··· GIVEN RECORDS ···

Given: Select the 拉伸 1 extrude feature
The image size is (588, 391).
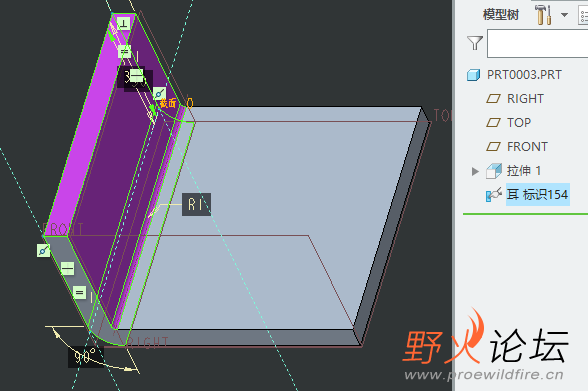Looking at the screenshot, I should click(524, 171).
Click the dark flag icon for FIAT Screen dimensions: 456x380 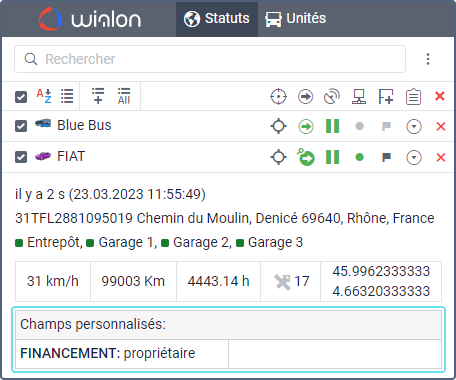[x=386, y=157]
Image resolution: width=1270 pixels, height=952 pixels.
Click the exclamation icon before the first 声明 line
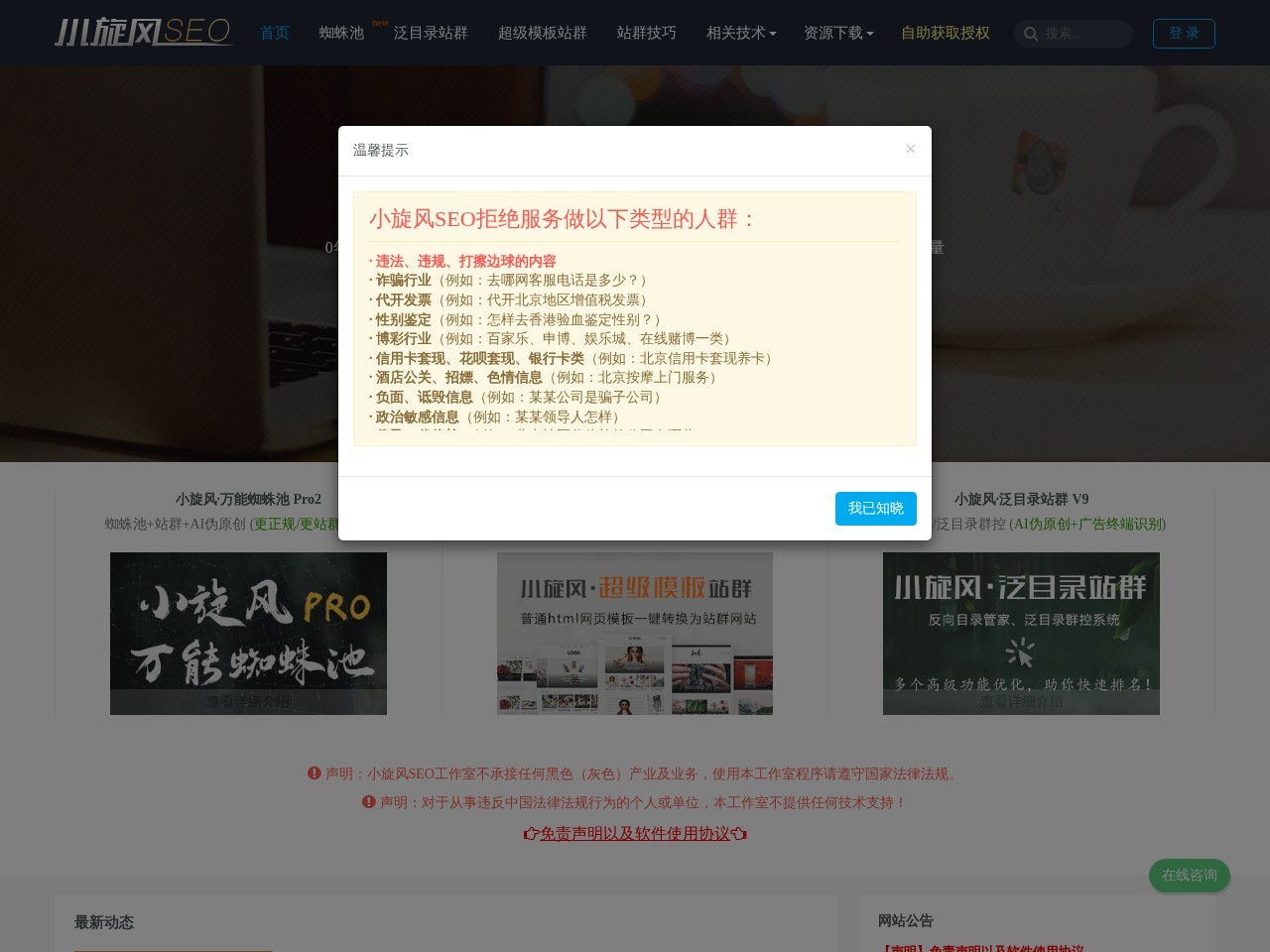pyautogui.click(x=314, y=774)
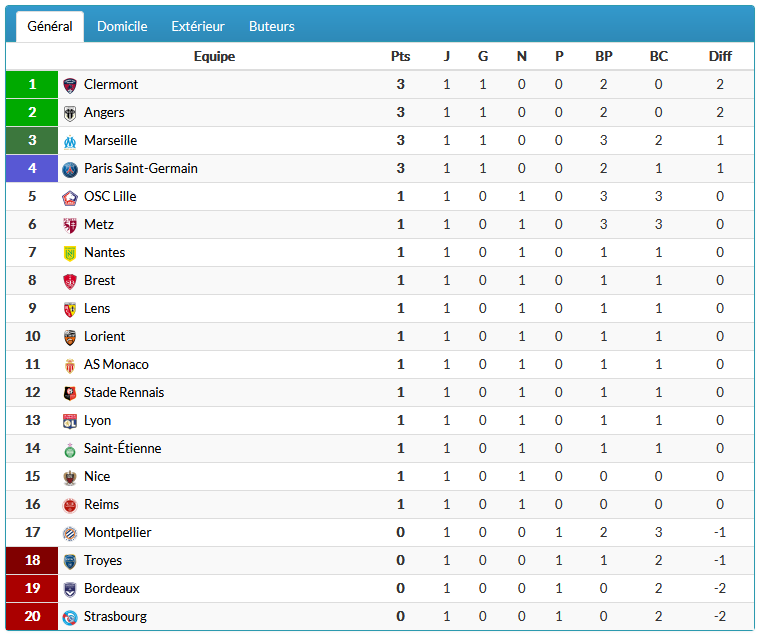Show the Buteurs tab
The height and width of the screenshot is (638, 761).
click(272, 26)
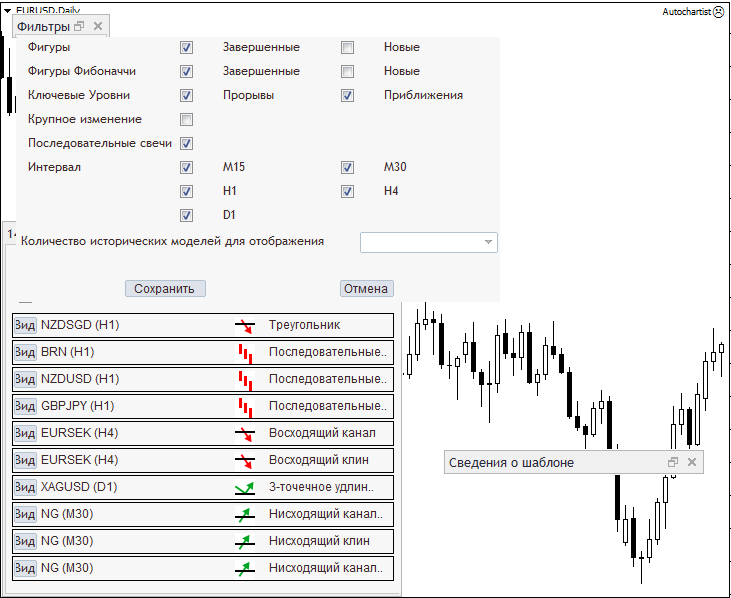Click the green arrow icon beside Нисходящий клин
The height and width of the screenshot is (598, 731).
(x=245, y=541)
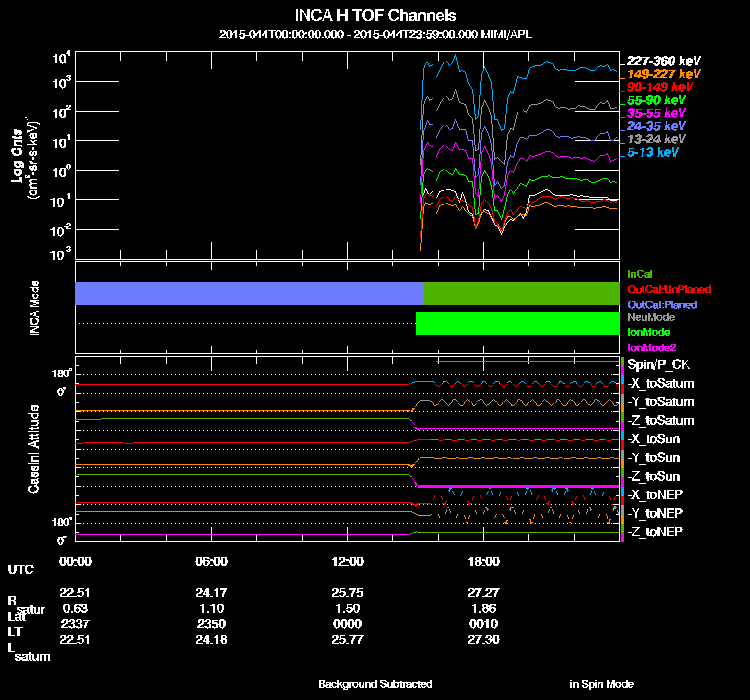The height and width of the screenshot is (700, 750).
Task: Click the bright green IonMode bar
Action: (518, 323)
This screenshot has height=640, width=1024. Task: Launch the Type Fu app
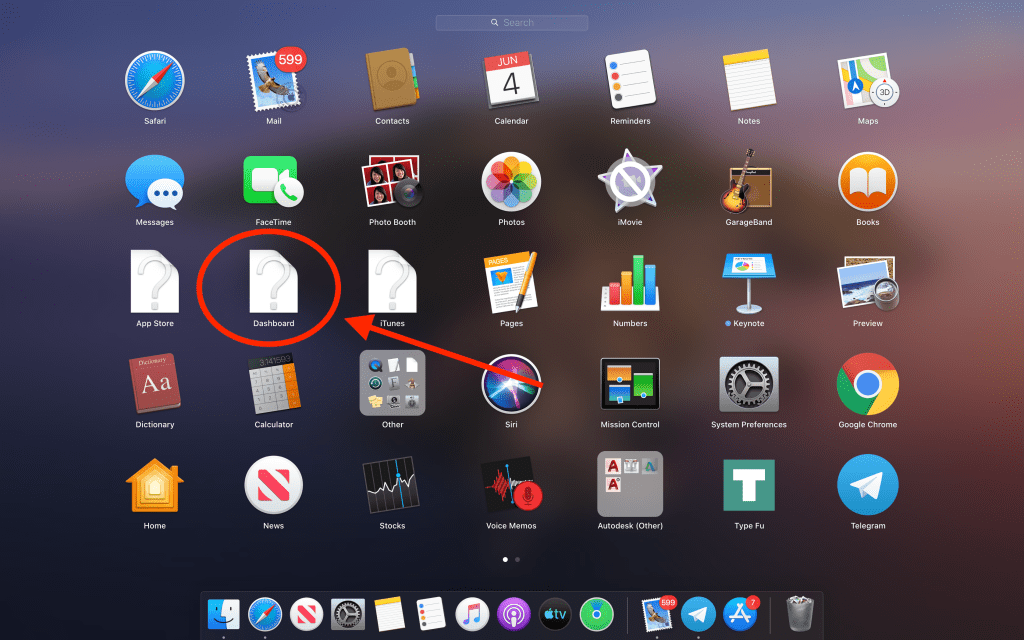[x=749, y=486]
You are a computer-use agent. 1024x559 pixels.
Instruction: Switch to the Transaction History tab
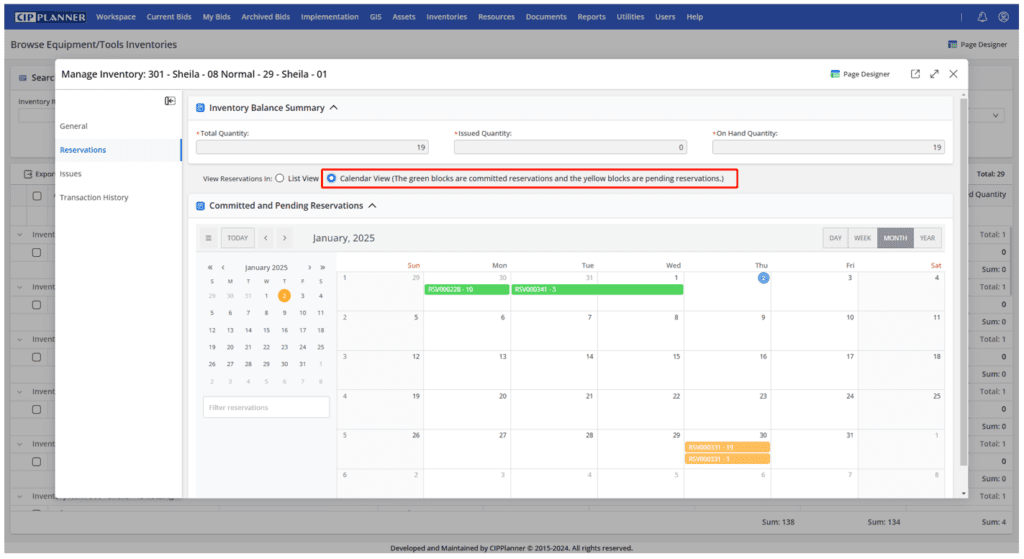[x=94, y=197]
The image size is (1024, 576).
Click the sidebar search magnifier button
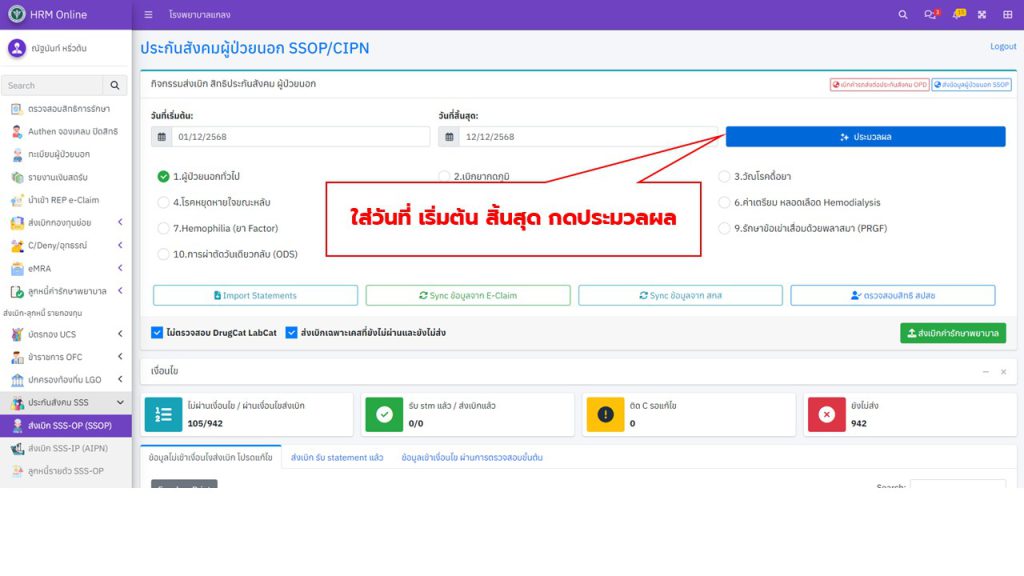[x=116, y=86]
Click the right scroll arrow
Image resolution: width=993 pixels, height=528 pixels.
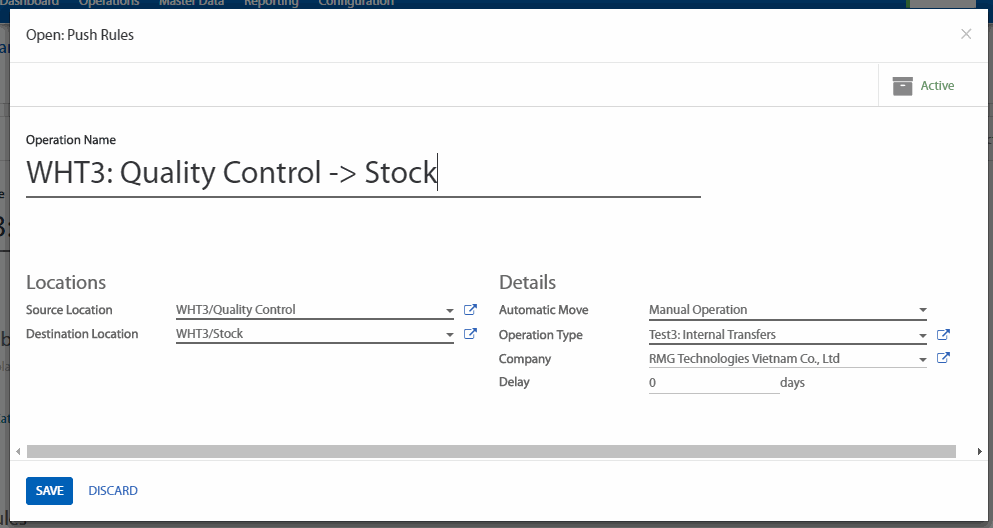pyautogui.click(x=979, y=452)
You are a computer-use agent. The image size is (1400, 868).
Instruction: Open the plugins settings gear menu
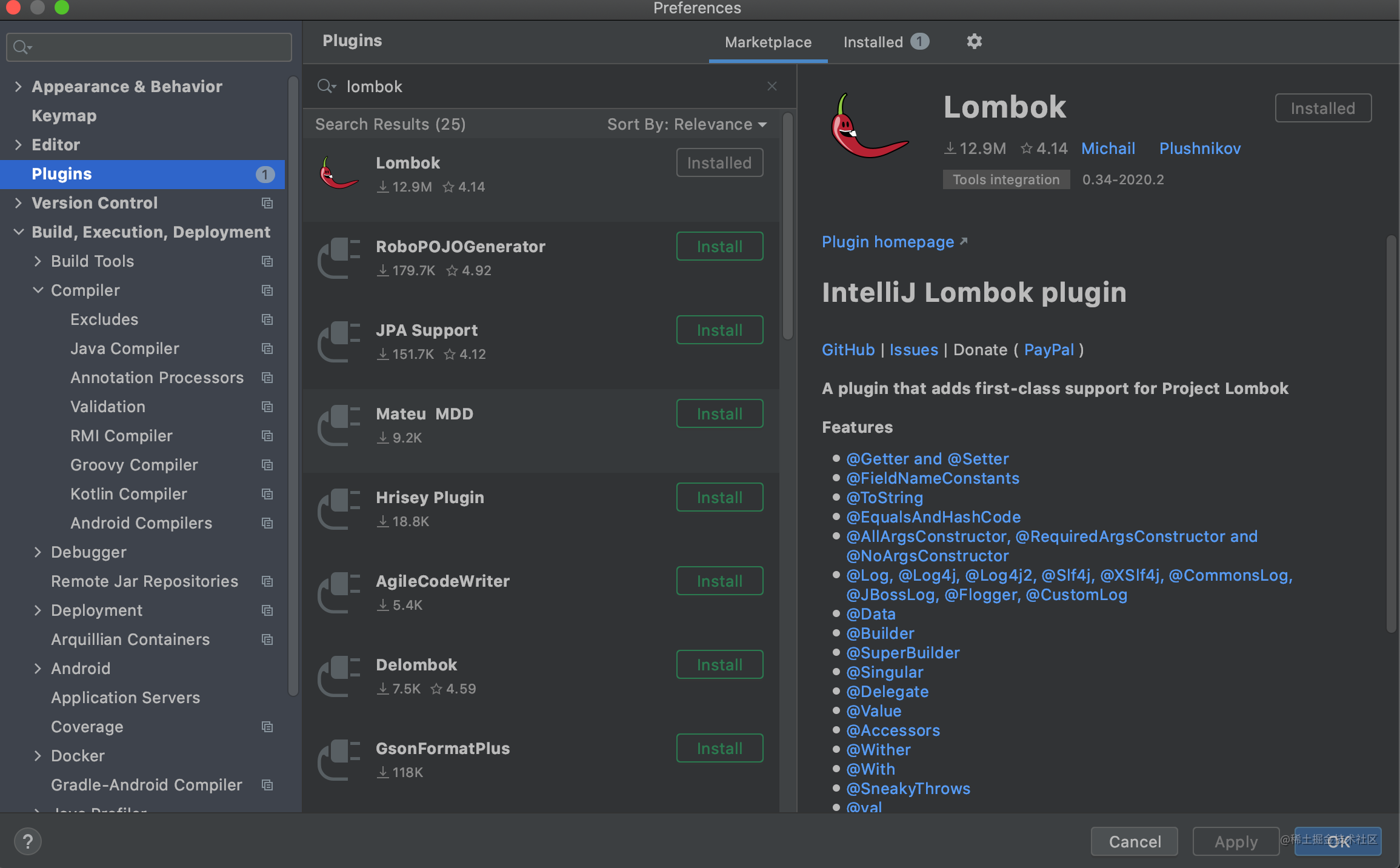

···

REQUIRED TASK:
Render the listing from the line containing "The image size is (1024, 576)." through the end of the listing, inclusive, as a Markdown table with the columns Row and Listing line, skipping blank lines. Leave the pictures out.

RESULT FOR THIS EXERCISE:
| Row | Listing line |
|---|---|
| 1 | The image size is (1024, 576). |
| 2 | Click the sidebar search magnifier button |
| 3 | [x=116, y=86] |
| 4 | Click the right scroll arrow |
| 5 | Image resolution: width=993 pixels, height=528 pixels. |
| 6 | pyautogui.click(x=979, y=452) |
| 7 | You are a computer-use agent. The image size is (1400, 868). |
| 8 | Instruction: Open the plugins settings gear menu |